[Docs] Clean up speculators docs (#34065)

Signed-off-by: Kyle Sayers <kylesayrs@gmail.com>
2026-02-18 16:48:11 -05:00
parent 61cf087680
commit 64ac1395e8
15 changed files with 936 additions and 342 deletions
--- a/docs/features/speculative_decoding/draft_model.md
+++ b/docs/features/speculative_decoding/draft_model.md
@@ -0,0 +1,80 @@
+# Draft Models
+
+The following code configures vLLM in an offline mode to use speculative decoding with a draft model, speculating 5 tokens at a time.
+
+```python
+from vllm import LLM, SamplingParams
+
+prompts = ["The future of AI is"]
+sampling_params = SamplingParams(temperature=0.8, top_p=0.95)
+
+llm = LLM(
+    model="Qwen/Qwen3-8B",
+    tensor_parallel_size=1,
+    speculative_config={
+        "model": "Qwen/Qwen3-0.6B",
+        "num_speculative_tokens": 5,
+        "method": "draft_model",
+    },
+)
+outputs = llm.generate(prompts, sampling_params)
+
+for output in outputs:
+    prompt = output.prompt
+    generated_text = output.outputs[0].text
+    print(f"Prompt: {prompt!r}, Generated text: {generated_text!r}")
+```
+
+To perform the equivalent launch in online mode, use the following server-side code:
+
+```bash
+vllm serve Qwen/Qwen3-4B-Thinking-2507 \
+    --host 0.0.0.0 \
+    --port 8000 \
+    --seed 42 \
+    -tp 1 \
+    --max_model_len 2048 \
+    --gpu_memory_utilization 0.8 \
+    --speculative_config '{"model": "Qwen/Qwen3-0.6B", "num_speculative_tokens": 5, "method": "draft_model"}'
+```
+
+The code used to request as completions as a client remains unchanged:
+
+??? code
+
+    ```python
+    from openai import OpenAI
+
+    # Modify OpenAI's API key and API base to use vLLM's API server.
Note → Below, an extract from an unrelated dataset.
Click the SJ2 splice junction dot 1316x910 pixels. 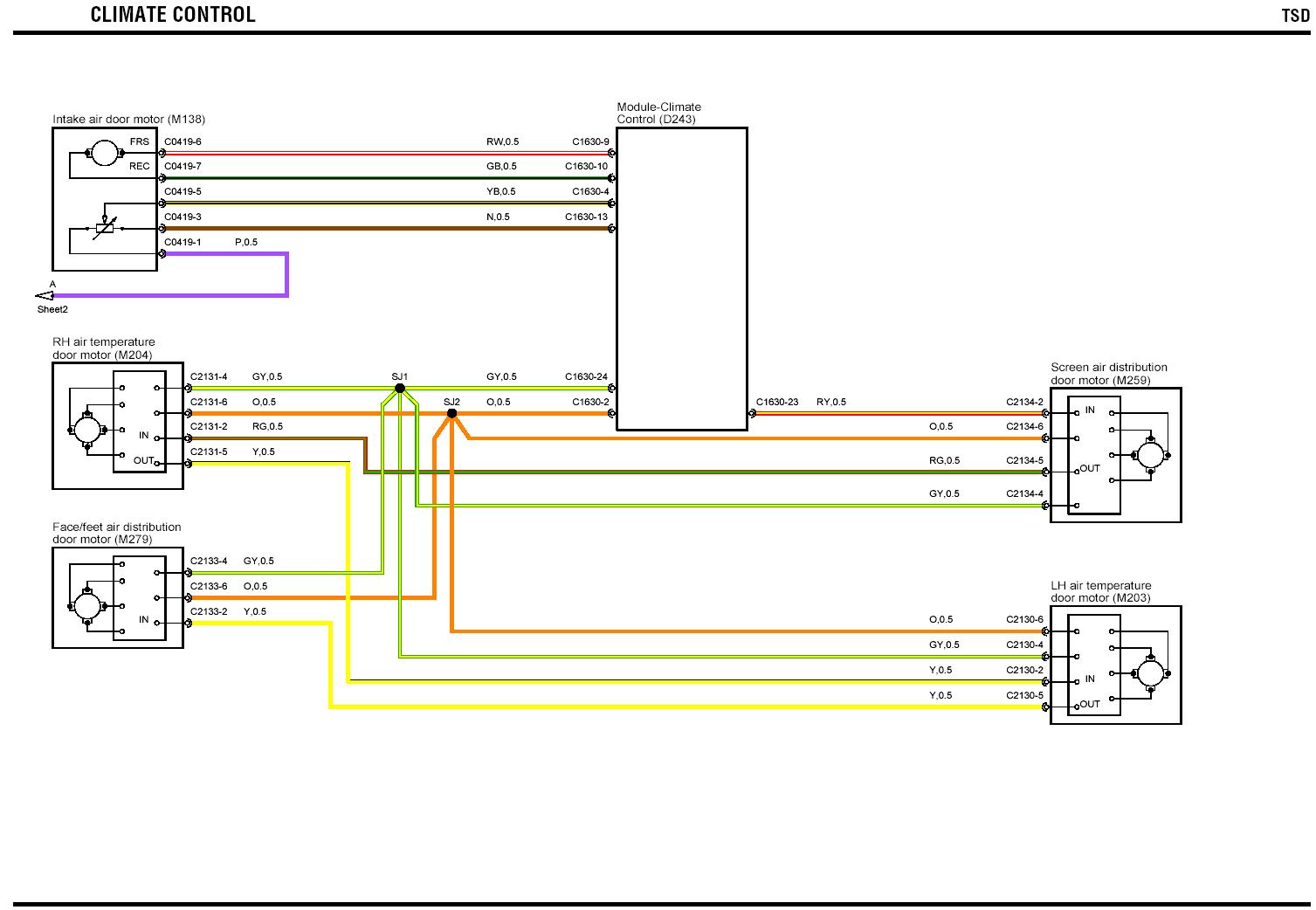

+    openai_api_key = "EMPTY"
+    openai_api_base = "http://localhost:8000/v1"
+
+    client = OpenAI(
+        # defaults to os.environ.get("OPENAI_API_KEY")
+        api_key=openai_api_key,
+        base_url=openai_api_base,
+    )
+
+    models = client.models.list()
+    model = models.data[0].id
+
+    # Completion API
+    stream = False
+    completion = client.completions.create(
+        model=model,
+        prompt="The future of AI is",
+        echo=False,
+        n=1,
+        stream=stream,
+    )
+
+    print("Completion results:")
+    if stream:
+        for c in completion:
+            print(c)
+    else:
+        print(completion)
+    ```
+
+!!! warning
+    Note: Please use `--speculative_config` to set all configurations related to speculative decoding. The previous method of specifying the model through `--speculative_model` and adding related parameters (e.g., `--num_speculative_tokens`) separately has been deprecated.